Thanks again for all your advice.

What amazes me is that you all seem to be able to get access to Drs and ask for the tests, procedures and treatments you think are needed. Here in the UK you basically get caught up in the National Health Service (NHS) machine and have no say over when you get appointments to see Drs and what they will do. Even to go to a Dr privately you have to get a refferal from your general partitioner (GP), so in that sense you are reliant on your GP as to how you can access private care. At least if you go privately you can ask for various test and treatments, on NHS you are given what the particular Dr thinks and then you are just a person “in the system” the system controls who you see and what tests and treatment you get, there is very little personal choice. For example although I saw the neurologist on 5 March and he ordered Evocked Potential tests I am still waiting for the letter telling me when these will be done. I would like some of the tests which look into autoimune issues but I cannot ask that thay are done unless this is Oked by the neurologist and so far I am pretty certain that he will "call it a day" after the Evocked Potential test, but I will ask him about autoimune issues. So the only way I could take this further if the neuro does call it a day is to opt out and go privately (and for this I need GP approval!). When I was under the care of the orthopaedic consultant (if you recall I had an injured ankle and suspected tarsal tunnel), he wanted nerve conduction studies, there was a six month waiting list so in the end I did opt to go privatly (got OK from my GP) and had the tests done within a week. I felt uncomfortable about opting for private care as the more work the same Drs do for private patients the less time they have to work in the NHS and therefore the longer the wating lists for NHS treatment. I will no doubt end up seeking further investigations and treatments privately but this makes me sad as it is not right that because I can afford to “go private” and others cannot.

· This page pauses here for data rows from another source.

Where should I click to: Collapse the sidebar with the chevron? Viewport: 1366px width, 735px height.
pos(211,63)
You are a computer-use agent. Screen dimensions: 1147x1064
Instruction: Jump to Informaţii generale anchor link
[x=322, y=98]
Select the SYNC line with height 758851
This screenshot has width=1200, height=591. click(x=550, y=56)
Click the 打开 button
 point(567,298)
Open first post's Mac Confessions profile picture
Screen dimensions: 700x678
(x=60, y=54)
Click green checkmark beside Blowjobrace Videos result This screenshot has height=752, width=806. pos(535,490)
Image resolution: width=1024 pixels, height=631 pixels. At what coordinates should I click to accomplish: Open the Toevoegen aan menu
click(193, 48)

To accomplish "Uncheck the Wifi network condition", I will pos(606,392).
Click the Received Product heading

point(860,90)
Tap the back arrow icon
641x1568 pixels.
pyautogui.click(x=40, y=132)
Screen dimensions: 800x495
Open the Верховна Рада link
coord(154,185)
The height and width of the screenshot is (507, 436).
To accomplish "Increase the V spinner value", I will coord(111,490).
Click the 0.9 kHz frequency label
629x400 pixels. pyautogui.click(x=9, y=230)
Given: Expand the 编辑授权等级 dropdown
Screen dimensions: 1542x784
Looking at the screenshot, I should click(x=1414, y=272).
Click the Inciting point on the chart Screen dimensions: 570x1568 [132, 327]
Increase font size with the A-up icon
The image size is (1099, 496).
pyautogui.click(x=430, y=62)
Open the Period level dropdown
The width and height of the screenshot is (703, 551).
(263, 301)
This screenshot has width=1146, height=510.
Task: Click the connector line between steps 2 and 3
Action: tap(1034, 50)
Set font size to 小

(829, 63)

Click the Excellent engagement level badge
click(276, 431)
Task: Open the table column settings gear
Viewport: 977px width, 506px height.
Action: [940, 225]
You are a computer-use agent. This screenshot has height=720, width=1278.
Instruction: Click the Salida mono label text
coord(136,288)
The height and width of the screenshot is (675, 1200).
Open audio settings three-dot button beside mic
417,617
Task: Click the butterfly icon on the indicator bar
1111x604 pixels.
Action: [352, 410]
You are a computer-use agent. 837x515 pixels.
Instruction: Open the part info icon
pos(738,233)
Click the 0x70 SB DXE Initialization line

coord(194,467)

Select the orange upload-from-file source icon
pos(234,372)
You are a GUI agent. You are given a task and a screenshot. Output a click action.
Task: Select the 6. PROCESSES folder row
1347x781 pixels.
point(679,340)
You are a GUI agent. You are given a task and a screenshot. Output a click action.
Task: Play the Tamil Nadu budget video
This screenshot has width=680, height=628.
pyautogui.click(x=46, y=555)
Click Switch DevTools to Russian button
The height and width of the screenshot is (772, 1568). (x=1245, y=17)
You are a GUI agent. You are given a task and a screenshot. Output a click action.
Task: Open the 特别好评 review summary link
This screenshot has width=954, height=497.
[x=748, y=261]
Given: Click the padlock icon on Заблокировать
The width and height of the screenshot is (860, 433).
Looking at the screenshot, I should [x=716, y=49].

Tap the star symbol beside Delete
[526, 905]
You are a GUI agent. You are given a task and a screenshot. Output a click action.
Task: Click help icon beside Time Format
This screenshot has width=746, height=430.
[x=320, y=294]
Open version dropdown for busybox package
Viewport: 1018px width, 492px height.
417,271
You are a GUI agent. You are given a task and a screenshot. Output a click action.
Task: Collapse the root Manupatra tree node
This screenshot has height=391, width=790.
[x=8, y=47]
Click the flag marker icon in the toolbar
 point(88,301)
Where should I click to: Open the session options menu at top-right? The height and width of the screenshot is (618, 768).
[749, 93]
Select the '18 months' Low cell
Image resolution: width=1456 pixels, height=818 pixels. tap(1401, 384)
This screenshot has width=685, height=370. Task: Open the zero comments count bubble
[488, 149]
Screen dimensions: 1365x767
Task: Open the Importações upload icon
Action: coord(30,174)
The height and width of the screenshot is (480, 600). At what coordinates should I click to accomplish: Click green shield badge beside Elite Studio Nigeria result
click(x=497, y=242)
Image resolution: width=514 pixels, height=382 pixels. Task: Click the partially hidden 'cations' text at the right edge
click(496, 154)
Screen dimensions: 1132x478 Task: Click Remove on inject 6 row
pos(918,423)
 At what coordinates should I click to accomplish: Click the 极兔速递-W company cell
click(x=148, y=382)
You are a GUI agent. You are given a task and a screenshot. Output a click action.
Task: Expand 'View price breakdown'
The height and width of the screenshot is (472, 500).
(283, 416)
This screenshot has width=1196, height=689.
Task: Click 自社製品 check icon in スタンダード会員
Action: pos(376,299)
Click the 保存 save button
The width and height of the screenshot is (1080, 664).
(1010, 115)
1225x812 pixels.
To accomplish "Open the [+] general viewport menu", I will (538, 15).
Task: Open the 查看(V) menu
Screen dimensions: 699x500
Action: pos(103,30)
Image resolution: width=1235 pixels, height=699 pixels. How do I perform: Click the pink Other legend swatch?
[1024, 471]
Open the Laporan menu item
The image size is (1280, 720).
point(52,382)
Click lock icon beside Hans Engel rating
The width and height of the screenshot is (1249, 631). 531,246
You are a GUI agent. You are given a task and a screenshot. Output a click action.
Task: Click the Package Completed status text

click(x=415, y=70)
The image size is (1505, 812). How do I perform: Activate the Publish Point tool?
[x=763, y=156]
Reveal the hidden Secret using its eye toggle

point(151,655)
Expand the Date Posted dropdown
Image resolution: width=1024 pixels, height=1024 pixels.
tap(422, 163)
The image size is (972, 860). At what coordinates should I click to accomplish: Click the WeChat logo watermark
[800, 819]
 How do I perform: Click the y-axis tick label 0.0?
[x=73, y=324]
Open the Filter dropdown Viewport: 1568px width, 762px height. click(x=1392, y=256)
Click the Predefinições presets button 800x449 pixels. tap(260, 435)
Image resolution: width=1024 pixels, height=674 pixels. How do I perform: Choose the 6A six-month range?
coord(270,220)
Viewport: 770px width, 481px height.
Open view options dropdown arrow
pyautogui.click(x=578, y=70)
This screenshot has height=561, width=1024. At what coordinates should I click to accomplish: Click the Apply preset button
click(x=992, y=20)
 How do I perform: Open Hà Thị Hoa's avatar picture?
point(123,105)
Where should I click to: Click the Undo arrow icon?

I will keep battling on to get what I feel I need and deserve from the system, after all I pay for it through my taxes.

Don't get me wrong, the NHS is a great thing if you have a life threatening condition or one which has a name and a defined path of diagnosis and treatment, but for something like PN, and no doubt this applies to other hard to diagnose chronic conditions, I am fast discovering that there is an unwillingness to really offer a full range of tests and treatments. The NHS is underfunded and it is all a bit of a postcode lottery, that is if you happen to live in an area where there are Drs with particular specialisms you are lucky and if you don't then .......I could break into a rant about the politics and our government's ineptitude in running the NHS but as most of you hail from the US it probablely wouldn't mean much to ya all.

It is just interesting to me that heath care in UK is hailed as the greatest and that we should be grateful we have it and that is much better that the system in the US, but from what I read here you all seem to get the better deal!

Anyway, I cannot tell you how glad I am to have found you all, I still feel a bit like an interuder into your “PN community” but I intend to “stick around”.